WHAT YOU SHOULD DO » Filter the records for "menu" and keep each line that has it.

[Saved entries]

----------------------------------------

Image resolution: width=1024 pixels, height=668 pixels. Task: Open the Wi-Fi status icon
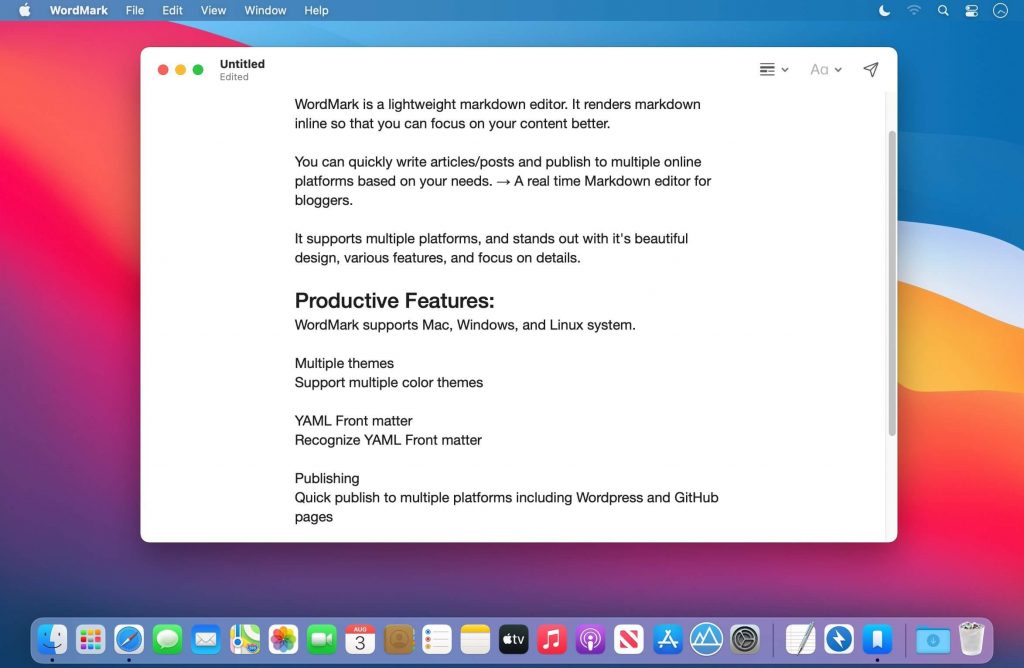914,10
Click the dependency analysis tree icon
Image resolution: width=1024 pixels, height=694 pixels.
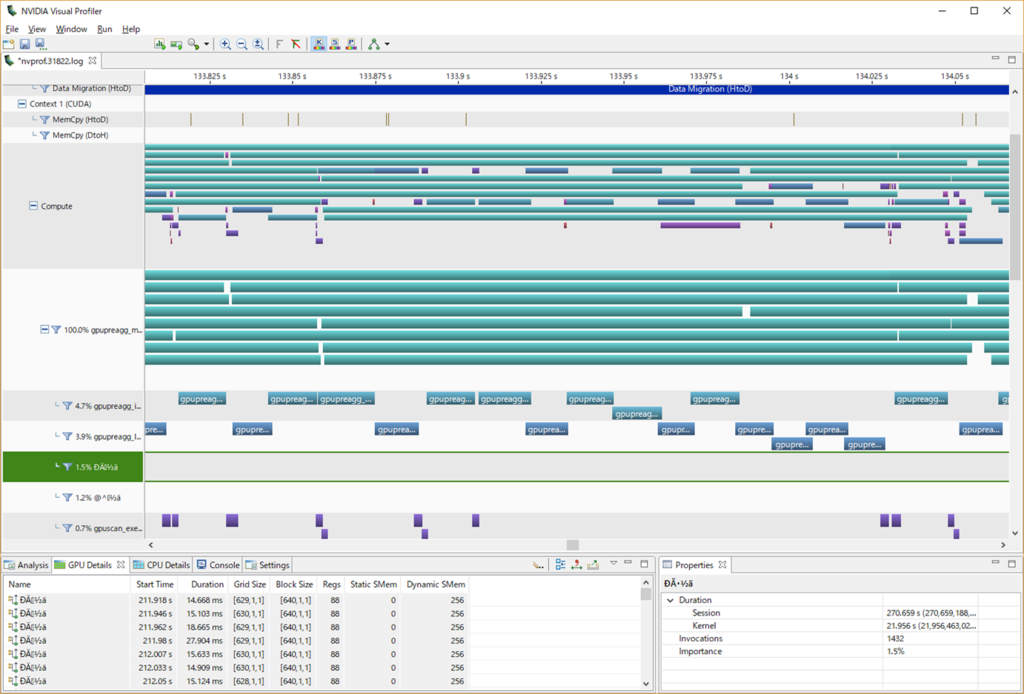click(x=374, y=44)
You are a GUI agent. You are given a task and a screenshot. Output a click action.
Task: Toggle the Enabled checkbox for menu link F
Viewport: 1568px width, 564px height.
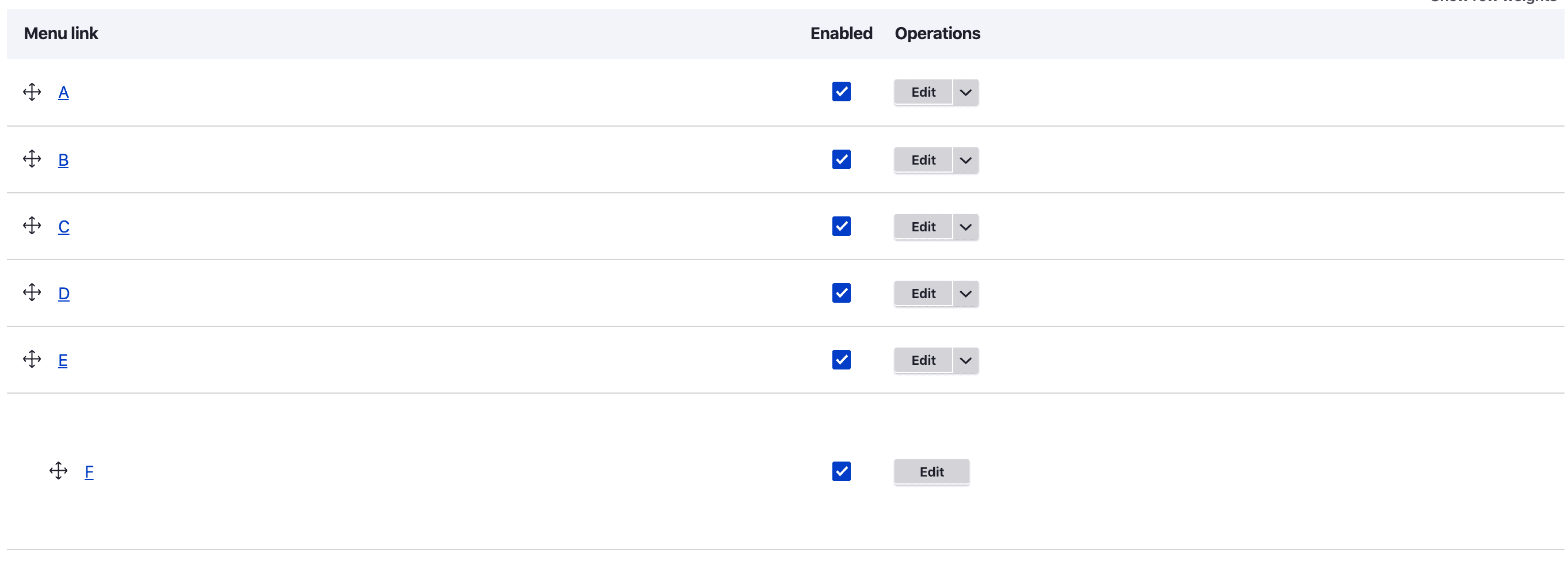[x=840, y=471]
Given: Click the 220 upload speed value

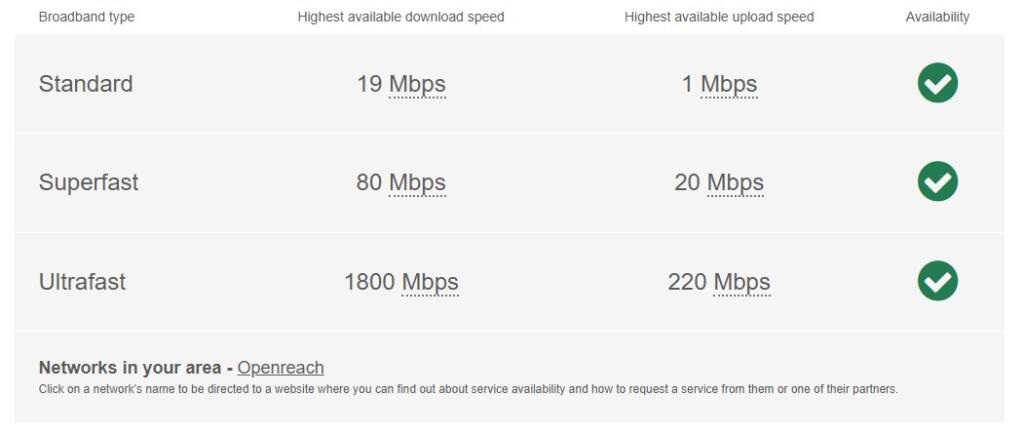Looking at the screenshot, I should click(687, 282).
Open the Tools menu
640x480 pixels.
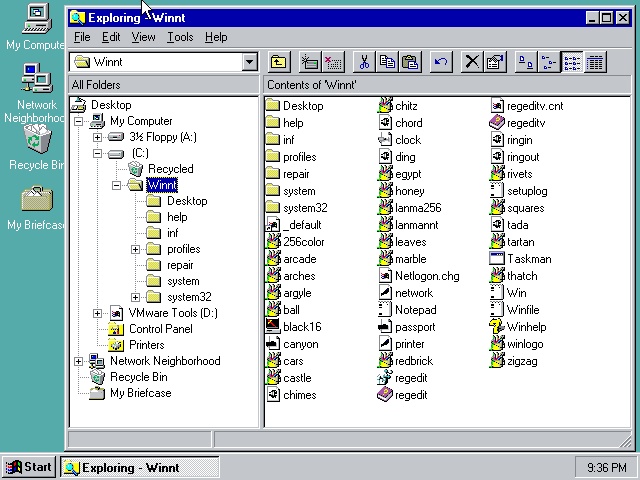180,37
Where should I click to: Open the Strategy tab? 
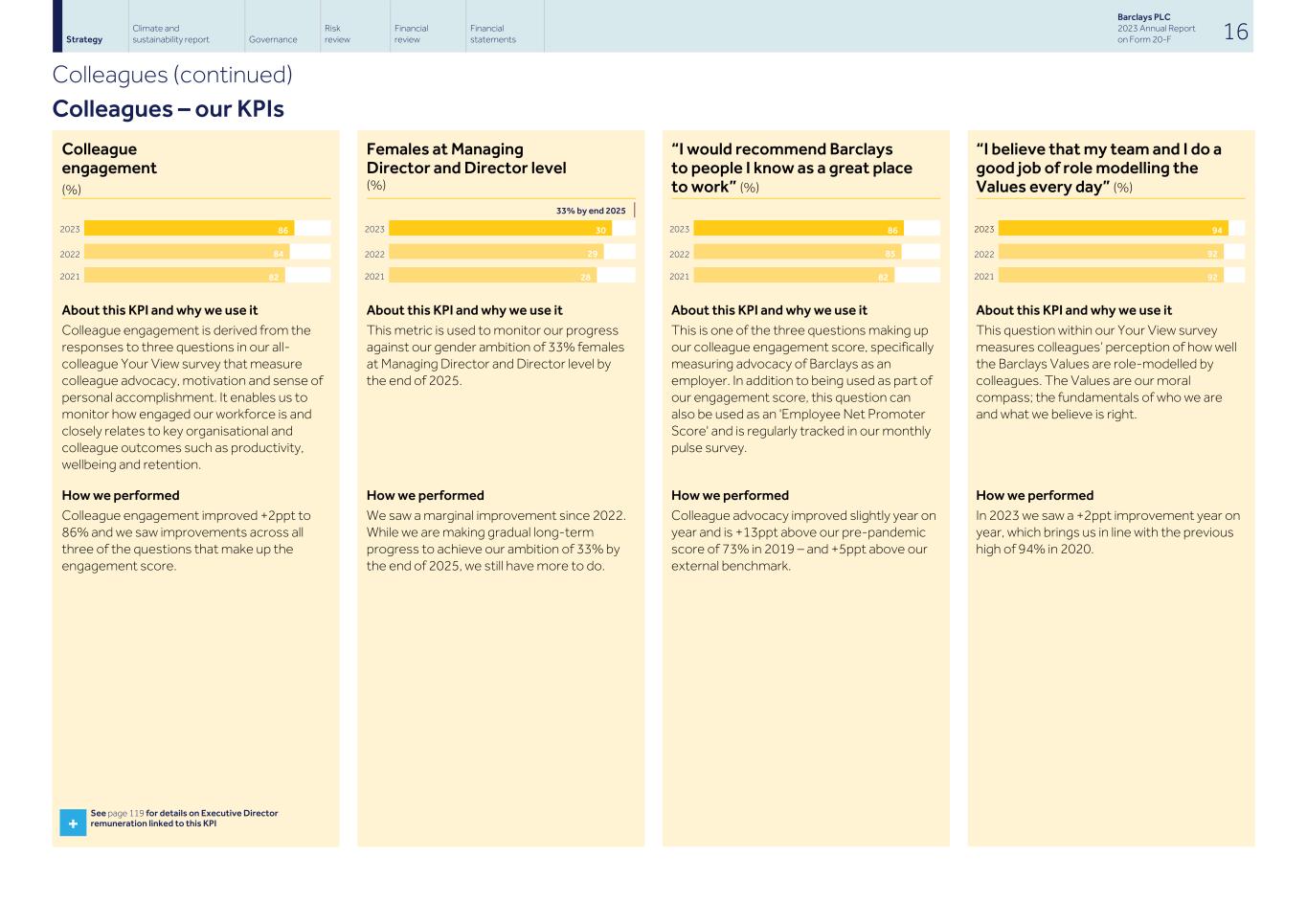click(84, 39)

----------------------------------------

RESPONSE »
Task: Toggle the Enabled checkbox for menu link F
Open the Tools menu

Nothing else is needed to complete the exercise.